LIST OF TASKS:
(a) Decide whether each statement agrees with the MPEG-4 excerpt, answering yes or no and quoting the deciding words: (i) MPEG-4 supports scalable content; (ii) MPEG-4 is described as simpler than earlier multimedia standards; (iii) the authors of the Session 9 paper are with Matsushita Electric Industrial Co. Ltd.
(b) According to the MPEG-4 excerpt, what crucial ingredient sets MPEG-4 apart from earlier versions?
(c) Quote the MPEG-4 excerpt word for word from "Through object-based representation, the" to "a single-bit stream.".

Through object-based representation, the crucial ingredient that distinguishes it from earlier versions, MPEG-4 enables users, for the first time, to combine graphics, text, and synthetic/natural objects into a single-bit stream.

Another attribute that makes MPEG-4 so attractive for wireless technology is its support for scalable content. In fact, one of the initial goals that the developers had in mind was to provide tools and algorithms for very low bit-rate coding of audio/visual data. This means you encode just once, but acquire complete freedom to play back at different rates with acceptable quality for whatever communications environment is at hand. For example, in a mobile, video-phone telephony application, the user can request a higher frame rate and spatial resolution for the talking person, and a lower rate for the background objects.

But there's a catch. MPEG-4 is the most complex standard yet in the multimedia sector. Several papers at the International Solid-State Circuits Conference addressed these issues, finding ways to enhance performance and minimize power consumption. One is a Session 9 paper entitled "A 90-mW, MPEG-4 Video CODEC LSI With The Capability For Core Profiles." Its authors are with Matsushita Electric Industrial Co. Ltd., Fukouka, Osaka, and Kanagawa, Japan.

RECORDS PROVIDED:
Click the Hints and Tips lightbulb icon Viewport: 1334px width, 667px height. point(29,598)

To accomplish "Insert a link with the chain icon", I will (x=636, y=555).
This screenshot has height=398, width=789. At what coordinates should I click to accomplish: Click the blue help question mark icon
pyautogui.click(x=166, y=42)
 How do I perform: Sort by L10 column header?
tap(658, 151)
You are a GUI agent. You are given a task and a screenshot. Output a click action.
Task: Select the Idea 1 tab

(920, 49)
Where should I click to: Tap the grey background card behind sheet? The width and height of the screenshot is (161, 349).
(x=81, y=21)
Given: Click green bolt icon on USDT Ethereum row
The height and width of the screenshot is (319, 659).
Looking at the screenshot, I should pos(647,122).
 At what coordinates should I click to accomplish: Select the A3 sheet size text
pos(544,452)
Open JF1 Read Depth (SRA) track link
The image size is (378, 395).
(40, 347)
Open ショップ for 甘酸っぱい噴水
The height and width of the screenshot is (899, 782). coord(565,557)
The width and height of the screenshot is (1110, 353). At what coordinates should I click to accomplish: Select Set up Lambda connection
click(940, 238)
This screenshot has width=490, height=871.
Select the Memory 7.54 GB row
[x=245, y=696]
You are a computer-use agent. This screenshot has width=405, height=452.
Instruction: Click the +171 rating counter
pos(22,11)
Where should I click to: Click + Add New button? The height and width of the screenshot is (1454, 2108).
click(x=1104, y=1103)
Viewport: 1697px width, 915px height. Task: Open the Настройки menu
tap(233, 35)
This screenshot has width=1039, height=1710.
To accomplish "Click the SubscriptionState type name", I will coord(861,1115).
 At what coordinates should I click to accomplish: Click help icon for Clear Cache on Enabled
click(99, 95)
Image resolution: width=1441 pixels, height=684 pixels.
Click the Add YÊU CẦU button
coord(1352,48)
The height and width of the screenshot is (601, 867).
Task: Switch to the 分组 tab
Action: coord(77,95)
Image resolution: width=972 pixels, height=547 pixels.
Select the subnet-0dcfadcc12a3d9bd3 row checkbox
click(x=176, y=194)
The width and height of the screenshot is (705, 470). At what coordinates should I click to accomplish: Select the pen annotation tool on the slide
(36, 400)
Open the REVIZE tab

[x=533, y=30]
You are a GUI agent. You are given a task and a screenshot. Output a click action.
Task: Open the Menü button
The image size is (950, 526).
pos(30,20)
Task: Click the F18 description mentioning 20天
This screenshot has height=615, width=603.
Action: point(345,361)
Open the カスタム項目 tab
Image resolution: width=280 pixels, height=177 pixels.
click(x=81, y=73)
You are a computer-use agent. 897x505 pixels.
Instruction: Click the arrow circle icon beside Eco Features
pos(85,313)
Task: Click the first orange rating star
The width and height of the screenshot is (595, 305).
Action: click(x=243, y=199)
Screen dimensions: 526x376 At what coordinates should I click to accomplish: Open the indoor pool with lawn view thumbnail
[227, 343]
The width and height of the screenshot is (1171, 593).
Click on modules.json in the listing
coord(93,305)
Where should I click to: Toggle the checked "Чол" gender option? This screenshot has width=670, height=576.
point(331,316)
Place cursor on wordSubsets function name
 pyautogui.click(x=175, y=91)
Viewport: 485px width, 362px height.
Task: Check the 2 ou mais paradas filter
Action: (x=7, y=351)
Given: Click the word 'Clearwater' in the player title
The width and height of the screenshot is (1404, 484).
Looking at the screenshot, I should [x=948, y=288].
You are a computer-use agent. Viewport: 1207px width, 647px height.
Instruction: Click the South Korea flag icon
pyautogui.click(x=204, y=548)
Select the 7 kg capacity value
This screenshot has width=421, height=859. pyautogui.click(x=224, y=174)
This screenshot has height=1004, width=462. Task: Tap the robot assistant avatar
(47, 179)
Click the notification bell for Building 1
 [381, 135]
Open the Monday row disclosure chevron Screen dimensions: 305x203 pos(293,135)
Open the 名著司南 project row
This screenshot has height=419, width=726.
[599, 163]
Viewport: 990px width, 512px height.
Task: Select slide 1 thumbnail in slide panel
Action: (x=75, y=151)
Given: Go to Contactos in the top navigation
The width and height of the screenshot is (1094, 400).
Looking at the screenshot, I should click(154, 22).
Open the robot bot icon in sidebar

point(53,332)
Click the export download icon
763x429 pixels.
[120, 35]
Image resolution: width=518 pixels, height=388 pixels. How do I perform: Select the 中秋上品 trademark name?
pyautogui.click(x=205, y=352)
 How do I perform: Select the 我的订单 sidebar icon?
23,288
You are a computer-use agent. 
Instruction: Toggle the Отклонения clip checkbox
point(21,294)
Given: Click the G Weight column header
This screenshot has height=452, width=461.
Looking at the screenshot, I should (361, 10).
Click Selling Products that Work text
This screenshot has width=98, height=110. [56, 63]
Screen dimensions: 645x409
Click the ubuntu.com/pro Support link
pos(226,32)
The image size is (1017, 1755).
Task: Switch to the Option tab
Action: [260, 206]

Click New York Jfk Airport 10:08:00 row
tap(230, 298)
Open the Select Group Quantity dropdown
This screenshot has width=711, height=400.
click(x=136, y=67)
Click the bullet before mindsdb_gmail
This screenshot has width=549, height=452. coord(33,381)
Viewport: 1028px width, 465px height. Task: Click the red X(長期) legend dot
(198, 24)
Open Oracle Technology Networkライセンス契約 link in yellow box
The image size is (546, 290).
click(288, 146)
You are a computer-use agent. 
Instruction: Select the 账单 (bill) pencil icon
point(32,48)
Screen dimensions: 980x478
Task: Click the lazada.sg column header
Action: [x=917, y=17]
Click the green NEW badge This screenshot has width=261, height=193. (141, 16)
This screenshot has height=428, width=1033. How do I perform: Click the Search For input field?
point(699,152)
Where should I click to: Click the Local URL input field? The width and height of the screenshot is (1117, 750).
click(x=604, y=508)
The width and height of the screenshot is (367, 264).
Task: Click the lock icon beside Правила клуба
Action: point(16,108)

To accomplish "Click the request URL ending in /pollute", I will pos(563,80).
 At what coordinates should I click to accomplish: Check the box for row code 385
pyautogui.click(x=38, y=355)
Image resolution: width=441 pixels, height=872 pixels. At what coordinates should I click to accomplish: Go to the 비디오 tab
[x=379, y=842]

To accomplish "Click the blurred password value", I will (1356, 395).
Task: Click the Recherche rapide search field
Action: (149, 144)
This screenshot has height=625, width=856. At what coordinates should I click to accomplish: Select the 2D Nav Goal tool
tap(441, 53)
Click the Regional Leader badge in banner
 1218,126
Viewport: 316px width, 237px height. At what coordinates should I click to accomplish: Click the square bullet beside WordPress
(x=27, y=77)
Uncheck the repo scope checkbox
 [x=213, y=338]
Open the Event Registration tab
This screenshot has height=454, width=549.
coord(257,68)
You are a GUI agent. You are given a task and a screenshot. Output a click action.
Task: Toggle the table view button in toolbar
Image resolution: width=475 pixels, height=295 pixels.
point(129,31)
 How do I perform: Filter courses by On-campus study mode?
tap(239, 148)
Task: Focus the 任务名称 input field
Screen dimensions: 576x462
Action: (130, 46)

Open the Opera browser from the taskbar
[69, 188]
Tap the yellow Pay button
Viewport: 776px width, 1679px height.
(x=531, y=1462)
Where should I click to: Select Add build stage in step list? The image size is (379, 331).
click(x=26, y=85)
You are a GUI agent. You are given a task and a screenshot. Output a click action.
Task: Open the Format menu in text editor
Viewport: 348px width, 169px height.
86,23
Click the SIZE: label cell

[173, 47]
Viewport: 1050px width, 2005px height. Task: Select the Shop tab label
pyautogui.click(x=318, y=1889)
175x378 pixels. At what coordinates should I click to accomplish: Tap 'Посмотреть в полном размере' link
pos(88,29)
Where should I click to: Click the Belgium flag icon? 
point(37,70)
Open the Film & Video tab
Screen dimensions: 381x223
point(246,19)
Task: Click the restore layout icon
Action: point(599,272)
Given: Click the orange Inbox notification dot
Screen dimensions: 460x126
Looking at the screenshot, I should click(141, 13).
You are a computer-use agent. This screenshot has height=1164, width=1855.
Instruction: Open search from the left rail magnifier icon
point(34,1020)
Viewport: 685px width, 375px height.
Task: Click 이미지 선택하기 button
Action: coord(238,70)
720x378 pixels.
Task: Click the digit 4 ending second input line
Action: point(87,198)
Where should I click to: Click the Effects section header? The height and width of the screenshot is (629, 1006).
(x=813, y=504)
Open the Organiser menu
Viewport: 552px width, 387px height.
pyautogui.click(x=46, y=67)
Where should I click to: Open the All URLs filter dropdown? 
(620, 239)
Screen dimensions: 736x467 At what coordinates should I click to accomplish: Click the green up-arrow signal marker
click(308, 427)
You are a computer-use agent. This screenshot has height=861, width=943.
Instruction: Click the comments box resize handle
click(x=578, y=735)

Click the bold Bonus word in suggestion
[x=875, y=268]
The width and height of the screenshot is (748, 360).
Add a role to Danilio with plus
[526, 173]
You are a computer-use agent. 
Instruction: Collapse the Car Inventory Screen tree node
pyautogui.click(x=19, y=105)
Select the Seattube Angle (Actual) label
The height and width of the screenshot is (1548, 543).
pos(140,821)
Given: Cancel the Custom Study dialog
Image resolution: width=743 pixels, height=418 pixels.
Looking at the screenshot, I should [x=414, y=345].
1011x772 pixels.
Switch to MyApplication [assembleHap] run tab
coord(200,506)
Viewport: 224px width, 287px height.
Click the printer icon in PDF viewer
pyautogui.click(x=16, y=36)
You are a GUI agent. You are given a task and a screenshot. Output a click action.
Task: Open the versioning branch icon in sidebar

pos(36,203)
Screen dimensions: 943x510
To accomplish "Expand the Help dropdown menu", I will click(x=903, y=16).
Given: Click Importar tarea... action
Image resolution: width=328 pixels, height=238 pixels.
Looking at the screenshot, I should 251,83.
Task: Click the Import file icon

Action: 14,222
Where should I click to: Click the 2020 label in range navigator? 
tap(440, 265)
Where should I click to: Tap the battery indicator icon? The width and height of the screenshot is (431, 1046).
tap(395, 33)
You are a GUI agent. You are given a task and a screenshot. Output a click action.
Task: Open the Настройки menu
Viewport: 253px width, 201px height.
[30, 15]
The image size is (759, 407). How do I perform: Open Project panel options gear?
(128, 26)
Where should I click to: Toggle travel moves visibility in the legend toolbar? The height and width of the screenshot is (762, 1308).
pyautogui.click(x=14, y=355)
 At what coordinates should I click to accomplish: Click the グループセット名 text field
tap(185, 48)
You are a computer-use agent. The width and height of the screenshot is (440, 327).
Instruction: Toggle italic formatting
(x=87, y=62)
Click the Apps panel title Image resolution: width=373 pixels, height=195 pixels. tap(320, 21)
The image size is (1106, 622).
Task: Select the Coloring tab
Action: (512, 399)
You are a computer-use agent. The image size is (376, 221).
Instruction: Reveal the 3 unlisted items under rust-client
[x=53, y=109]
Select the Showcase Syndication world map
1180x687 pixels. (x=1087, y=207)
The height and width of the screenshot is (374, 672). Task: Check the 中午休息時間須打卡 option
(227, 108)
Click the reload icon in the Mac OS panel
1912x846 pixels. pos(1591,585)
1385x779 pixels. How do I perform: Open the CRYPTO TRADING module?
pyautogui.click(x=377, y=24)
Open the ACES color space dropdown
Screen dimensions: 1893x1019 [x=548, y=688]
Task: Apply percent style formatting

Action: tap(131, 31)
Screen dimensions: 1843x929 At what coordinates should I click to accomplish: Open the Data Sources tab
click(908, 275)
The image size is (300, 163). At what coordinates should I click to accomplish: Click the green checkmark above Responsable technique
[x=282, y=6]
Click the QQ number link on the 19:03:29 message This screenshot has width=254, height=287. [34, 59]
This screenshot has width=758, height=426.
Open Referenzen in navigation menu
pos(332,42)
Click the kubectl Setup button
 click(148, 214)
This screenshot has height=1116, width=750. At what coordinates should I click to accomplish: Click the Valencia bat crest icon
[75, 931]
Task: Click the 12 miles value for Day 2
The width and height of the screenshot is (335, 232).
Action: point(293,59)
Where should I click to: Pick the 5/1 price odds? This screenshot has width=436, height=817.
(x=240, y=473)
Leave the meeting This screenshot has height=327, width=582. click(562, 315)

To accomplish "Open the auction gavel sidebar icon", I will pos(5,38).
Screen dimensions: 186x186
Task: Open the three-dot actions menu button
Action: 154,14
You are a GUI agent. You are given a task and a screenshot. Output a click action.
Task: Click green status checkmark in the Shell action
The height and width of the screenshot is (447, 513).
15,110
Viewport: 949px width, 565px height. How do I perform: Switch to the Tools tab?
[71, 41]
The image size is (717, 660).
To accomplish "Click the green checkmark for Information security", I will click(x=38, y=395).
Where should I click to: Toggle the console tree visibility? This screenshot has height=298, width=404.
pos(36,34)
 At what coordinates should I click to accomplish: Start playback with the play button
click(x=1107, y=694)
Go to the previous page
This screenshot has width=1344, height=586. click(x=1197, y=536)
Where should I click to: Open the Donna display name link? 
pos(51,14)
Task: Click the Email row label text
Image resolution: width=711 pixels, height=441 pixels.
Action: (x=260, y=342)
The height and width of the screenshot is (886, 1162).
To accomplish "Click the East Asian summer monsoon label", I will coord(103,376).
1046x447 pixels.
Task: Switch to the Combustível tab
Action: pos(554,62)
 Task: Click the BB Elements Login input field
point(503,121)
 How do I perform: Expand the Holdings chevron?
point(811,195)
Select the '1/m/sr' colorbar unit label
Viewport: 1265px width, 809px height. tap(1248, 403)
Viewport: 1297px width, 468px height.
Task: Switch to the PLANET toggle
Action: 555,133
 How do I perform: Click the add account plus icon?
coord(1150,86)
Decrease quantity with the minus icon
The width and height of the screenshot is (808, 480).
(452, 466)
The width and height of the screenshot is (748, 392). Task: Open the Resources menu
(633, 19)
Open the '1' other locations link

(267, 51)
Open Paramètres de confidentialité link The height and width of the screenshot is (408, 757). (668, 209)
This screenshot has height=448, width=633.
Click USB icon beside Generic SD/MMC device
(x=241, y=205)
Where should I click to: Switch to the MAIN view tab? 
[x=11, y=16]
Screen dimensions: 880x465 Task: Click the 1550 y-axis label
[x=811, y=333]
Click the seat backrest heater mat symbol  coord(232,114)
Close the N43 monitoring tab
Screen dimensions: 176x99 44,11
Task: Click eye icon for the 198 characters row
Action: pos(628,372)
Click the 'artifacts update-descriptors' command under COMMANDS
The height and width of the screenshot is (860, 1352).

EXPECTED ANSWERS:
(a)
(i) Yes: "Another attribute that makes MPEG-4 so attractive for wireless technology is its support for scalable content."
(ii) No: "MPEG-4 is the most complex standard yet in the multimedia sector."
(iii) Yes: "Its authors are with Matsushita Electric Industrial Co. Ltd., Fukouka, Osaka, and Kanagawa, Japan."

(b) Object-based representation.

(c)
Through object-based representation, the crucial ingredient that distinguishes it from earlier versions, MPEG-4 enables users, for the first time, to combine graphics, text, and synthetic/natural objects into a single-bit stream.